Areas of conflict still exist between the revised law, TRIPS, and the Paris Convention for the Protection of Industrial Property. The new law fails to accommodate Article 6bis(1) of the Paris Convention, which extends protection of well-known trademarks to cases in which only "an essential part of the mark constitutes a reproduction of any such well-known mark or an imitation liable to create confusion therewith".

What are the anti-counterfeiting measures taken by the Chinese Government? How is the enforcement situation? What are the challenges to enforcement? How to deal with the challenges?

The State continues to deter counterfeiters with the threat of criminal liability and imprisonment, as opposed to civil penalties. Before a criminal prosecution can be brought, however, a counterfeiter's illegal gains must exceed RMB 50,000 (US $6,000). If the quality of the contraband cannot be shown to be inferior, the illegal gains must be even higher: RMB 100,000 (US $12,000) if the infringing party is an individual; RMB 500,000 (US $60,000) for crimes committed by a company. Therefore, small-scale counterfeiters often escape with low fines that offer minimal deterrent, and the IPR holder receives minimal compensation for the loss.

Moreover, the court system has a shortage of adequately trained judges. The few cases that are brought before the court can take up to a year before being resolved. A real effort is being made to train more judges, with training programs like the EU-China IP Program and through better funding of university law departments. Improvements to the existing alternatives to litigation would further help to relieve the pressures faced by the legal system.

New regulations on the transfer of cases from the administrative level to the criminal level reflect government concerns in the present weakness of the deterrence for counterfeiters and producers of poor quality goods. In addition, the main government ministries concerned with product quality and counterfeiting have issued a "notice" on the transfer of such cases that emphasizes the serious danger poor quality goods pose to the public and calls for increased cooperation in the fight against them. Those goods that are not only of poor quality but also infringe third party IPRs, will be dealt with even more severely.

* [Short problem 1]:
Put the rows from the one containing "Click the scrollbar down arrow in file list" through the one containing "Action: [x=250, y=214]" into a Markdown table with the columns No. and Entry, leaving out blank lines.

* [Records supplied]:
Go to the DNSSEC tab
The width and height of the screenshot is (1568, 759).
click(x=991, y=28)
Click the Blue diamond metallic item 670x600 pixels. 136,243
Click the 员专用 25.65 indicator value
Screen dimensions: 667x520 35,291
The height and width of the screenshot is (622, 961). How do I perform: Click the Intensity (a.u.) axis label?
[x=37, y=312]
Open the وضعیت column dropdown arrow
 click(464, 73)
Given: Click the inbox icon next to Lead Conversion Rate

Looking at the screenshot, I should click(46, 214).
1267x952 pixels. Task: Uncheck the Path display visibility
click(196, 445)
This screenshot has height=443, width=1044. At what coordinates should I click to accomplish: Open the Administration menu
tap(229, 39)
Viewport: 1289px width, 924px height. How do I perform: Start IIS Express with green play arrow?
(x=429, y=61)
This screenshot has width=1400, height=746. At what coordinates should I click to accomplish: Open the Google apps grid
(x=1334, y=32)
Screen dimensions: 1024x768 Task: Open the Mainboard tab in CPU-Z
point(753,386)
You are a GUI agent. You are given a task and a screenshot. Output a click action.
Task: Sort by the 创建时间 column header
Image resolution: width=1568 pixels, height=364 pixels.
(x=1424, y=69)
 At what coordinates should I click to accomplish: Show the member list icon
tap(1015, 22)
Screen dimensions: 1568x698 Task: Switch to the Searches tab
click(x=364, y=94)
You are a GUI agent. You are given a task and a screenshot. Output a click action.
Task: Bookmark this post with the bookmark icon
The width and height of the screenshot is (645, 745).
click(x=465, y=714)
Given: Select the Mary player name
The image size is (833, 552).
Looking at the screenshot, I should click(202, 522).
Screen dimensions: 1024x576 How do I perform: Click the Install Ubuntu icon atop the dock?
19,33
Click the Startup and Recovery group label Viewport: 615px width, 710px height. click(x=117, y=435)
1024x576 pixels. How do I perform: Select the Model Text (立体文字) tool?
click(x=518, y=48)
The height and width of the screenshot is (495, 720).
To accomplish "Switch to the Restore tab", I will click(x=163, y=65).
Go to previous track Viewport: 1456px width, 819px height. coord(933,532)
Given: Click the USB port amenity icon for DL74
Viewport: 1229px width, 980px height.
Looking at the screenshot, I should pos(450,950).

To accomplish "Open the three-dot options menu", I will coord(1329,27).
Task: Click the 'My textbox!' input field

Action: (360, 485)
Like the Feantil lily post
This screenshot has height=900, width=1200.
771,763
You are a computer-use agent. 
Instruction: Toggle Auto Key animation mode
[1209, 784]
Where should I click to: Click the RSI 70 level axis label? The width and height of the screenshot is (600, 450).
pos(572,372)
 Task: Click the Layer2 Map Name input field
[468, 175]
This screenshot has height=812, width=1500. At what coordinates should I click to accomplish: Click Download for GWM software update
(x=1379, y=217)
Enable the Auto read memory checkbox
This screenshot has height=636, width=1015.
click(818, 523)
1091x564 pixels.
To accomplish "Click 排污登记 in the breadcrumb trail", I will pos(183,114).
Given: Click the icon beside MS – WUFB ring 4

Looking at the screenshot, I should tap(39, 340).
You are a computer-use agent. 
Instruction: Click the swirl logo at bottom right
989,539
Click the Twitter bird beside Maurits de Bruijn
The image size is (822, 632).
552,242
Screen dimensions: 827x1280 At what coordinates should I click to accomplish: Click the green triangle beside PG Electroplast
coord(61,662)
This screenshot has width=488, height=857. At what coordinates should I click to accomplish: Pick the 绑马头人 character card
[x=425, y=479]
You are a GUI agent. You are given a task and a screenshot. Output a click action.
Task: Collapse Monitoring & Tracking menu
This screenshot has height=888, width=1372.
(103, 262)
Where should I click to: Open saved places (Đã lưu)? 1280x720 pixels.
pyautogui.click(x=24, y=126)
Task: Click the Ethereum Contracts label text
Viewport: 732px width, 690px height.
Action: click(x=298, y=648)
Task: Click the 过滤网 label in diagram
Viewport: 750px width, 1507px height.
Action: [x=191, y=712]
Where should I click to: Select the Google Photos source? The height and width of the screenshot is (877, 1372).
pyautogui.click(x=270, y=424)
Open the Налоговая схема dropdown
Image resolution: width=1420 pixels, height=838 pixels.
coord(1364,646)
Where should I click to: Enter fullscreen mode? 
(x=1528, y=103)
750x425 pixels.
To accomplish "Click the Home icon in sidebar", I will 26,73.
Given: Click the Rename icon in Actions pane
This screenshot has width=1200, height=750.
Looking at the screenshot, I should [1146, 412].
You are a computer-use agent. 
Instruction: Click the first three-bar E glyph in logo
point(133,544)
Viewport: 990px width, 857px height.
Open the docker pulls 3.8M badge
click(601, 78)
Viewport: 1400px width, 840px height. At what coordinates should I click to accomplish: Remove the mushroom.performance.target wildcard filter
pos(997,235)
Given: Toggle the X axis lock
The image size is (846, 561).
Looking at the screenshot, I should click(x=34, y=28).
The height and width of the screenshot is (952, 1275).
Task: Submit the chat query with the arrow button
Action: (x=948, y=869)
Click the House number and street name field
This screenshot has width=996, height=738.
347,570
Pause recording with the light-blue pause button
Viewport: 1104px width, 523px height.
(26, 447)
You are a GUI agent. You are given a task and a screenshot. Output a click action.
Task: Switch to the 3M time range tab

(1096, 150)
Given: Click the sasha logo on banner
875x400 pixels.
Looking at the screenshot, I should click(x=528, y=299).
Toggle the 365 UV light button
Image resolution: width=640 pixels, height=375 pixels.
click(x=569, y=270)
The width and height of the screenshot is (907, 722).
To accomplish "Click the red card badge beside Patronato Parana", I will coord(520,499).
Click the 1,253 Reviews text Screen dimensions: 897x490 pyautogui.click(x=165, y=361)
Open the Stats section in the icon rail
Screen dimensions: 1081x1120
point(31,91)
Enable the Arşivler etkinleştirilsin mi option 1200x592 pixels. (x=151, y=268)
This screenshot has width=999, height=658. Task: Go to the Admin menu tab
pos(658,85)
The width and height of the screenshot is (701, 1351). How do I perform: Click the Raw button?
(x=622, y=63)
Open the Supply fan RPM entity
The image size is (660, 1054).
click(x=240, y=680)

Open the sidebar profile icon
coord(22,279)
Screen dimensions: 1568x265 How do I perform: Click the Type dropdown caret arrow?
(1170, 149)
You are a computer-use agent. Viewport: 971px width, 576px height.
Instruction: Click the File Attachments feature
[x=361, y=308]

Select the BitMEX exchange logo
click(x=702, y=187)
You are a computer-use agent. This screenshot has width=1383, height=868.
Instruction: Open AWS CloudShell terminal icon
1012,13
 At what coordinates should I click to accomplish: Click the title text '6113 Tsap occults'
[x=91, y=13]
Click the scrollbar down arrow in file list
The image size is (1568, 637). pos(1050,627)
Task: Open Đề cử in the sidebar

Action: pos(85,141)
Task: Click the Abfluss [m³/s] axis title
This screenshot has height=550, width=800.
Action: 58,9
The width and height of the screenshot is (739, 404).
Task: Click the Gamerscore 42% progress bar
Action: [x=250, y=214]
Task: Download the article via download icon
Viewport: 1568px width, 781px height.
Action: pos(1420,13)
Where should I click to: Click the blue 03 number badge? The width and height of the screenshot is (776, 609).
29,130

* [Short problem 2]:
Write the next passage of the text on trademark law and anti-counterfeiting enforcement in China.

* [Final result 1]:
| No. | Entry |
|---|---|
| 1 | Click the scrollbar down arrow in file list |
| 2 | The image size is (1568, 637). pos(1050,627) |
| 3 | Task: Open Đề cử in the sidebar |
| 4 | Action: pos(85,141) |
| 5 | Task: Click the Abfluss [m³/s] axis title |
| 6 | This screenshot has height=550, width=800. |
| 7 | Action: 58,9 |
| 8 | The width and height of the screenshot is (739, 404). |
| 9 | Task: Click the Gamerscore 42% progress bar |
| 10 | Action: [x=250, y=214] |

* [Final result 2]:
The new regulations define in detail how the Public Security Bureau (PSB) and the administrative authorities are to coordinate the transfer of cases. While the decision as to whether a case of production and sale of poor quality goods constitutes a crime remains with the authorities, the decision is subject to review by the People's Procuratorate or higher administrative authorities. Those who abuse or neglect the system may be criminally liable.

The legal threshold for criminal liability has been lowered by the Supreme People's Court and Supreme People's Procuratorate's "Explanation of Certain Questions on the Specific Application of Laws in Criminal Cases of Production and Sale of Poor Quality Goods", which came into effect on March 30, 2001.

The joint explanation states that if poor quality goods with a total value of more than RMB 150,000 (US $18,000) are found prior to sale, the owner will be held criminally liable for the attempted production and sale of poor quality goods. The penalties are not outlined specifically, but are likely to be similar to those for the actual production and sale of such goods, as outlined in Article 140 of the Criminal Law: a two-year prison sentence and a fine of between 50 and 200 percent of the estimated profits of the illegal sales.

Parties investing in, who have registered a company producing poor quality products or are providing transportation, storage facilities or in any other way facilitate the production of poor quality goods will be held responsible as accomplices.

Liability hinges on the illegal sales amount of the infringing party. The joint explanation has further defined "sales amount" to include profits from all infringing goods sold but not delivered. Furthermore, the sales amount is not to have the infringing party's own costs deducted from it. However, the issue whether infringing goods contracted to be produced but are not yet made are also to be counted towards the sales amount remains unclear.

The expected overall result of the joint explanation will be an increase in the level of criminal prosecutions. Yet despite a considerably tougher stance on poor quality goods and counterfeiting, doubts remain whether local protectionism can be eradicated.

Illegally manufactured drugs and drugs that are earmarked for domestic consumption are strictly regulated. However, no equivalent regulations currently exist for drugs planned for export.

What are the main areas covered by the new regulations on the protection of the layout designs? What is the significance of the new regulations?

The new regulations on the protection of layout designs establishes' a system for the registration of integrated circuits that is to be overseen by the State Intellectual Property Office (SIPO). A layout design of an integrated circuit must be deemed original to receive such protection.

Layout designs will be registered without a substantive examination procedure. The registered owners of layout-designs (topographies) of integrated circuits shall enjoy, for a maximum of ten years, the exclusive right to reproduce the protected original layout design and to import, sell, and distribute the protected original layout design for commercial purposes.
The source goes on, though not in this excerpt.